Job =
Please rewrite the listing from the line with "You are a GUI" up to and including the line with "point(94,627)", replacing "screenshot" with "image" and keeping everything else unchanged. Leave the pictures out of your answer.

Data rows =

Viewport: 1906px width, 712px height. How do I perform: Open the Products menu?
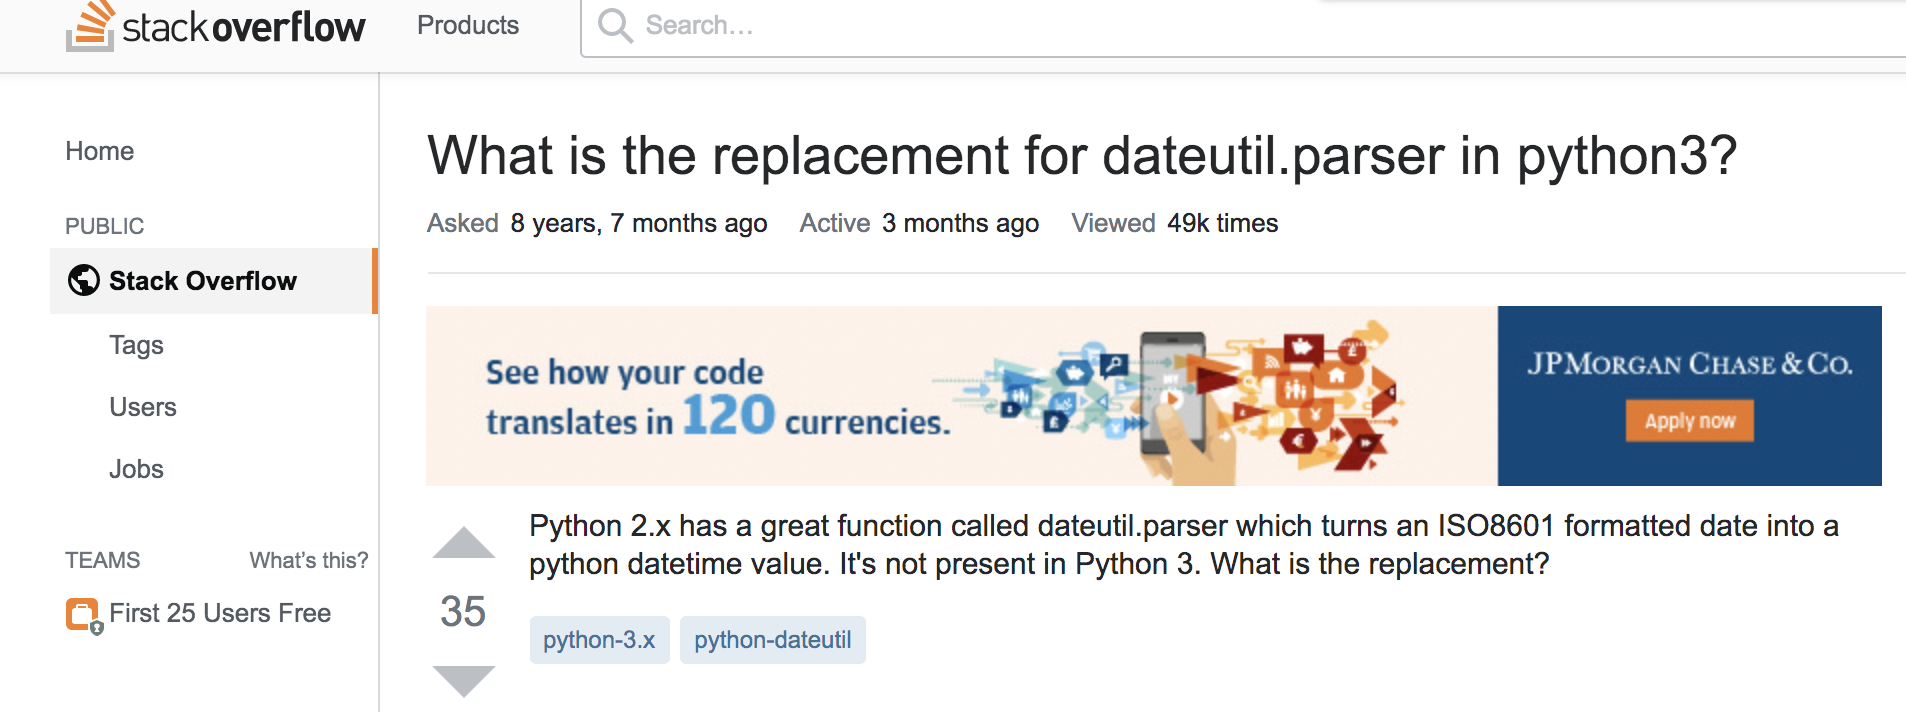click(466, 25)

==

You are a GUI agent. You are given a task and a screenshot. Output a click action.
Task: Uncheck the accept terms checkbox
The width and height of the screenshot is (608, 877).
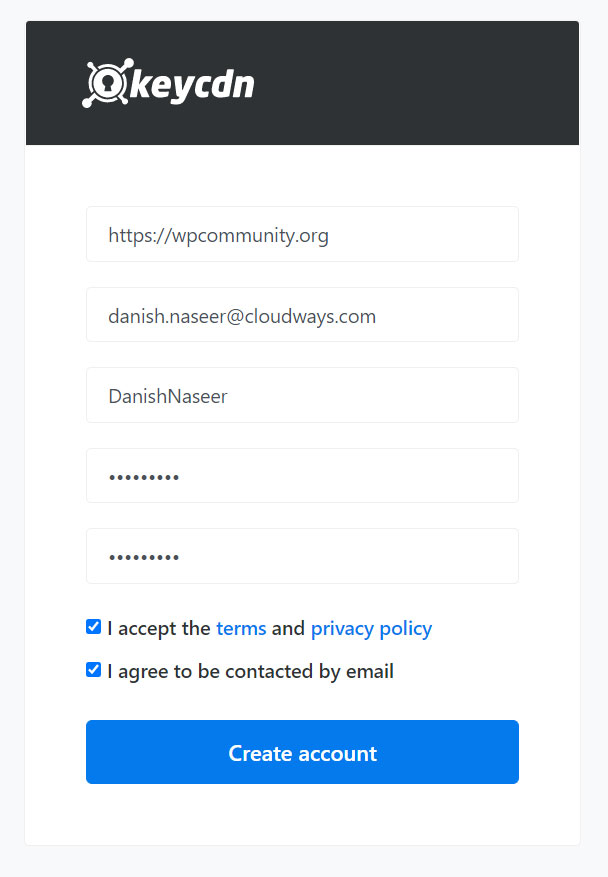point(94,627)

Answer to this problem =
You are a GUI agent. You are given a task and a image. Output a click action.
Task: Uncheck the accept terms checkbox
The width and height of the image is (608, 877).
point(94,627)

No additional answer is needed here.